Ibu Rieny Yth.,
Saya wanita (38) dan dikaruniai dua putri berusia 10 tahun dan 5 tahun. Saya menikah hampir 12 tahun dan merasa tidak bahagia. Alasannya karena selama ini kami belum mandiri. Suami masih dibantu untuk keperluan makan oleh orangtua saya. Suami pernah bekerja selama tujuh tahun lalu ia berwiraswata tetapi tidak lama dan akhirnya tidak bisa memberikan nafkah secara layak. Uangnya hanya cukup untuk membayar PAM.
Bukannya saya tidak memberikan motivasi dan mencari jalan keluar, Bu. Saya selalu bersabar mencari pencerahan dan penguatan diri dengan mengikuti pengajian. Akan tetapi, saya mulai jenuh dan capai karena suami tidak memotivasi diri untuk menjadi pencari nafkah. Akhirnya kami sering ribut dan buntutnya, dia pergi dari rumah.
Sekarang, saya bekerja apa adanya. Penghasilan hanya cukup untuk biaya transpor ke kantor, bayar bulanan, dan kalau ada sisa untuk kebutuhan anak. Makan masih dibantu orangtua. Setelah kejadian itu, suami tinggal di rumah orangtuanya. Kadang dia masih mengantar anak ke sekolah dan main ke rumah saya. Tapi, ia tidur di rumah orangtuanya. Saya tidak memintanya tinggal di rumah lagi karena ingin dia berpikir bagaimana menghidupi keluarga. Tetapi, sepertinya tidak ada perubahan.
Bu Rieny, apa yang harus saya lakukan, ya? Sudah bertahun-tahun dia tidak menafkahi secara layak. Bila saya bercerai akankah menjadi lebih baik? Ada dan tiada suami, saya tetap melakukan semua sendiri. Tetapi, saya khawatir di masa tua nanti saya hidup sendiri. Demikian saja Bu, terimakasih atas saran dan nasihat dari Ibu Rieny. Mohon identitas dan nama dirahasiakan ya, Bu.
Ibu Galau- Somewhere
Ibu Galau Yth.,
Apakah Ibu menikah karena takut hidup sendiri di masa tua? Atau, ada mimpi lain yang ingin diwujudkan dengan mengikatkan diri pada seorang lelaki? Jawabannya mestinya kemudian memengaruhi keputusan yang kelak akan Anda ambil, terus atau bercerai. Kalau Anda katakan takut, sebenarnya tidak apa-apa juga. Artinya, saya tak akan lalu mengatakan, "Wah, kok, lemah banget, sih, Bu Galau ini," karena penghayatan kita tentang eksistensi diri tentu sifatnya sangat pribadi.

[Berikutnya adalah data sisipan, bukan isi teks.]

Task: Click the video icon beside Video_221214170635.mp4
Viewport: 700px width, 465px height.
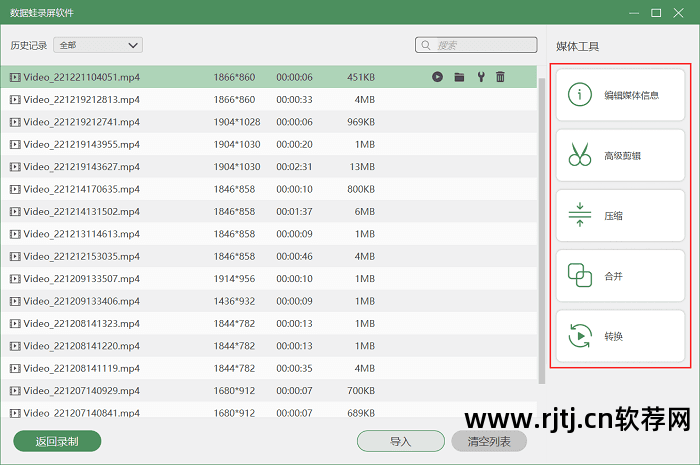Action: [15, 189]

Beberapa klien saya yang memutuskan bercerai dari suaminya yang tukang bohong, atau suka berselingkuh, atau malah suka memukul, merasa sakit di hatinya di awal perceraian. Penyebabnya adalah adanya perasaan, sesuatu terenggut dengan paksa dari hati mereka. Bukan berarti mereka salah membuat keputusan, melainkan karena sudah sekian lama suaminya menjadi bagian dari hidupnya. Ada rutinitas yang dijalani bersama dan ketika itu menghilang, dibutuhkan lagi penyesuaian dengan status baru yang disandang.
Tidak mudah juga menyikapi reaksi lingkungan yang tak selalu membuat seorang janda bisa tetap merasa nyaman. Ada saja komentar-kometar negatif yang memerahkan telinga, sehingga kita butuh nyali besar untuk membiasakan diri dengan keusilan orang di sekitar kita. Oleh karena itu, saya selalu mengingatkan mereka yang mau bercerai, pikir dulu baik-baik. Kalau terasa susah mengubah kodisi yang ada sehingga butuh upaya yang melelahkan, biasanya hasilnya seimbang, kok.

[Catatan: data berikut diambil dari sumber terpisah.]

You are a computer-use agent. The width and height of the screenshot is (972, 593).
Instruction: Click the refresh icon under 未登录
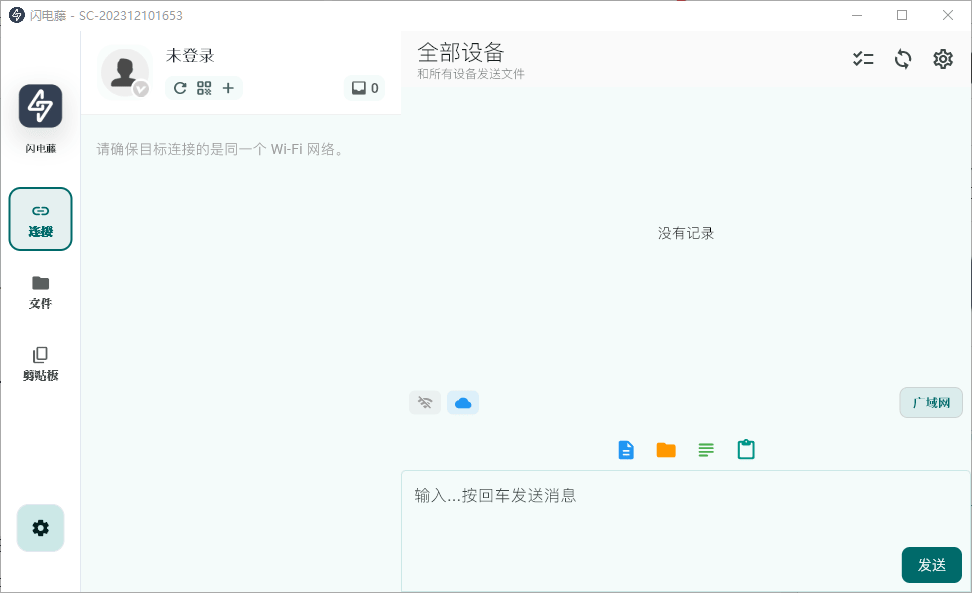[180, 88]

Rekonsiliasi, penyatuan kembali suami-istri, dengan komitmen baru, gaya komunikasi baru serta harapan-harapan baru, biasanya terasa jauh lebih membahagiakan, sehingga kita lalu berpikir tak apa-apa, deh, lelah, ternyata hasilnya menyenangkan, kok.

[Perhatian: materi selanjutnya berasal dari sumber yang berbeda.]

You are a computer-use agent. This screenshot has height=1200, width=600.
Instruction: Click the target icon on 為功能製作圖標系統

Maka, saran pertama saya, Anda tanya diri sendiri, yang disebut punya suami itu sebetulnya memenuhi kebutuhan apa di dalam diri Anda? Kalau sejak awal menikah, Anda sadari benar bahwa dari sisi keuangan, kompetensi suami untuk membiayai keluarga memang meragukan, seyogianya Anda tak perlu galau dengan kenyataan yang ada kini, bukan? Dari awal, suami, kan, tidak menyembunyikan bahwa dia memang tak pandai cari uang.